The difference between this and the same shot using default JPEG setting was marked, easily visible to the untrained eye. However, it took a lot more work than simply shooting the image on auto but the results made it worthwhile. I have also taken files from the high-end Canon 1DsMk2 and made visually superior prints up to 24"x16" even compared to 6x9 cm film scanned on a Flextight ! Only the careful RAW process control made this possible.
If it's worth doing it's worth doing well.
Exposure is Critical!
Once you have decided to use the RAW workflow you need to make some slight adjustments to the way you shoot in order to get the most out of the technique.
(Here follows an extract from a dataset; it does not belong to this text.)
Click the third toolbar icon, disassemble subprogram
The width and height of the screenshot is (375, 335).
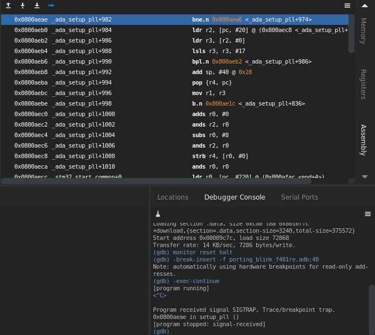coord(37,6)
Just like shooting transparency film, the exposure is quite critical to get the most out of the capture - RAW can be a forgiving method in some ways, but it is highly unforgiving of incorrect exposure if you are looking to get the absolute best quality possible.
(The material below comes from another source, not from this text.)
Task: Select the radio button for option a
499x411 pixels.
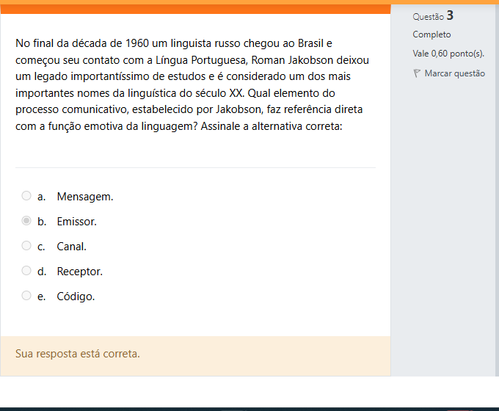Action: point(26,196)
Exposure, and the ISO setting on the camera, is really the only thing that affects a RAW capture, all the other settings on the camera are simply written into the EXIF data that goes with the file. These other settings can be used by the RAW conversion software, but they can also be completely ignored.
The information captured by a digital camera is not distributed evenly across the tonal range from Black to White, far from it. The native sensor has a reasonably linear response to light but of course the way our eyes work and the exposure system of cameras is based on the logarithmic scale, open up one stop and you are allowing double the light to fall on the sensor. Three stops is 8 times the light and five stops 32 times, etc. This means that the tones between pure White and one stop less, actually contain fully half of the tonal range of the capture. Each stop below that contains progressively half the tones - as explained in the diagram below.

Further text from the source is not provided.